• _Data section_
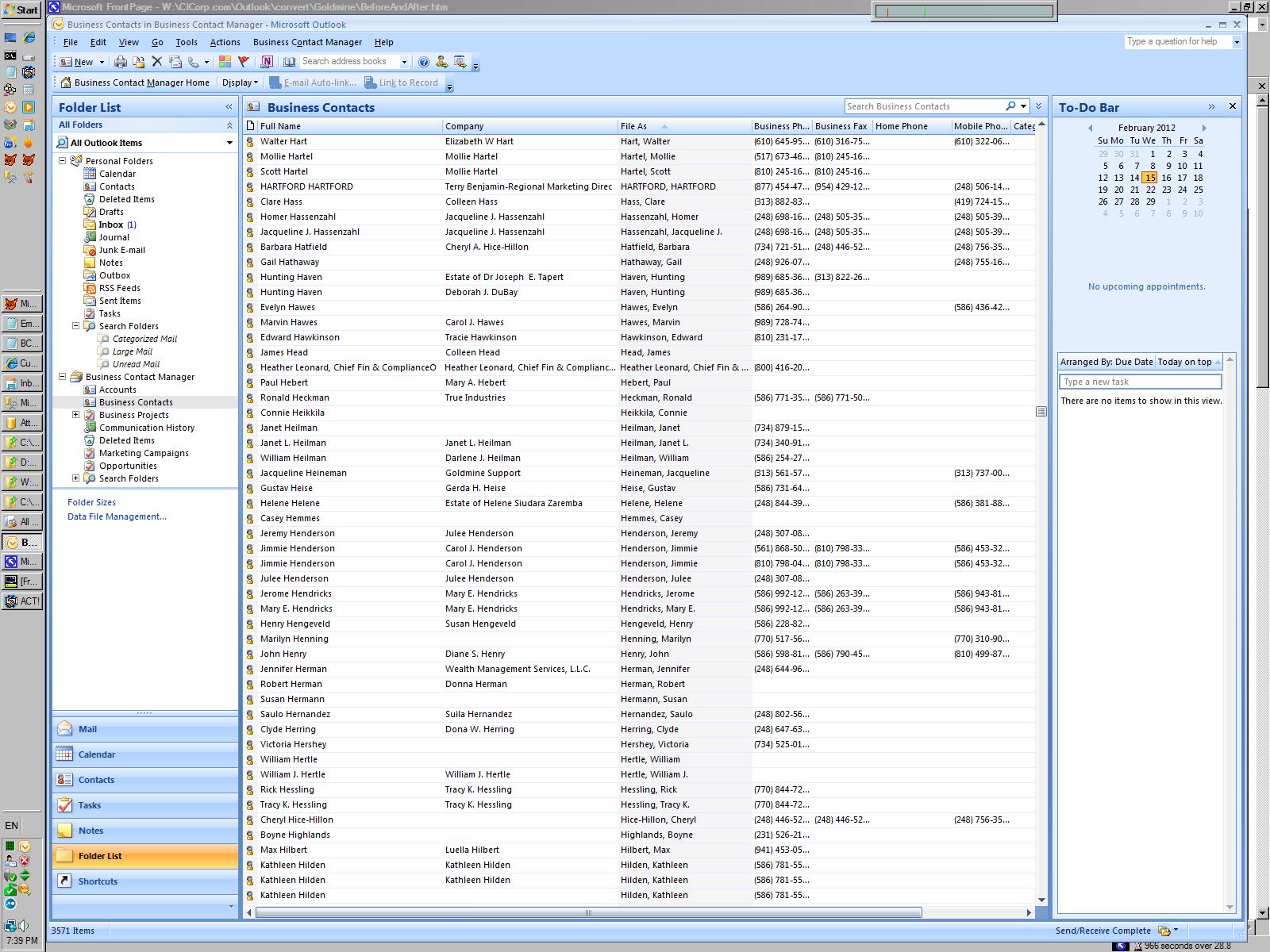
Task: Open the Address Book icon
Action: pyautogui.click(x=290, y=62)
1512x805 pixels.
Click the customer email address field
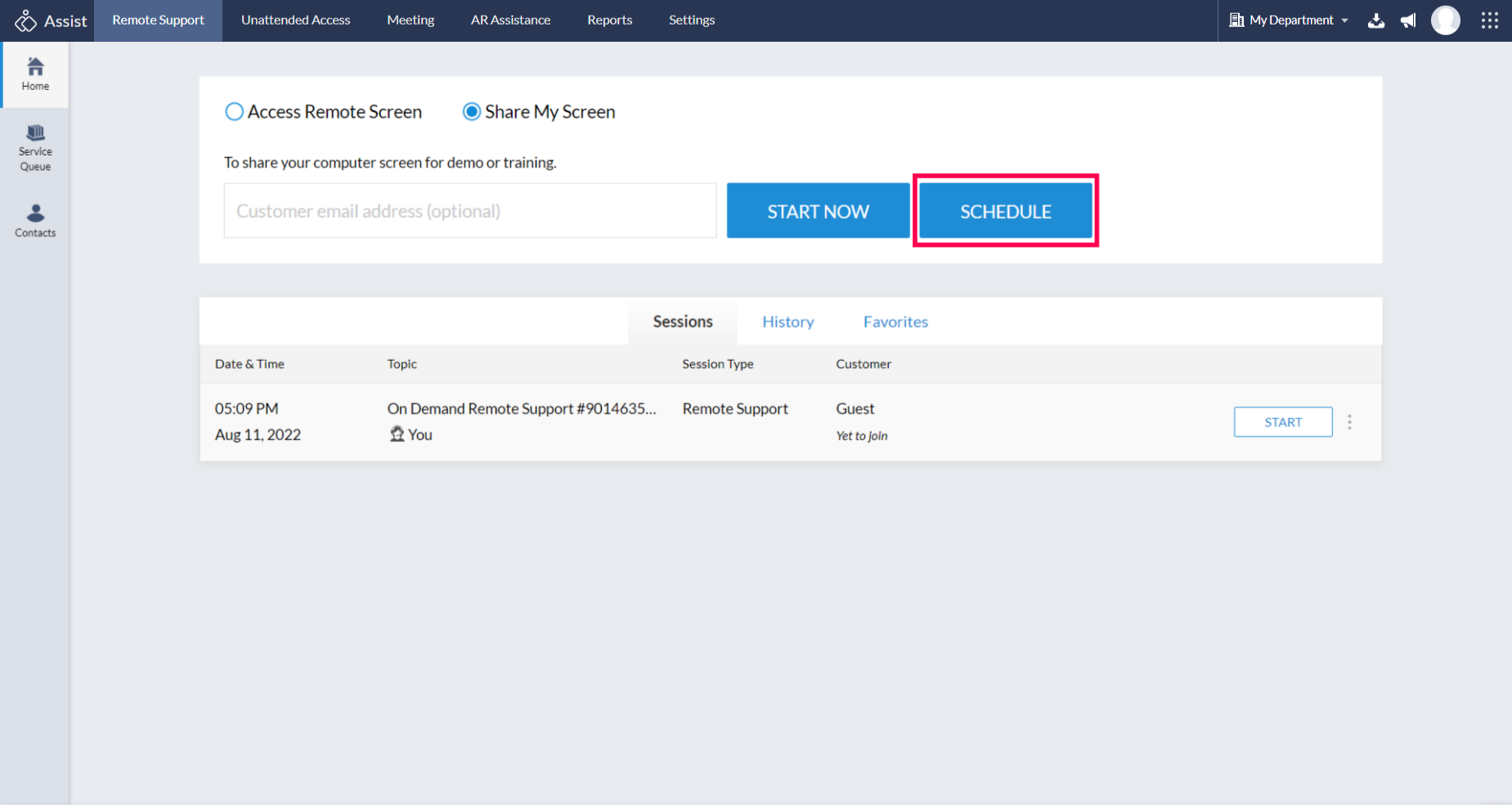[x=470, y=211]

• _Task description_
Every line between the one containing "1512x805 pixels." and the last line of the data above, both included, should be copied exactly, but not the pictures.

• _Completed task_
1512x805 pixels.
Click the customer email address field
[x=470, y=211]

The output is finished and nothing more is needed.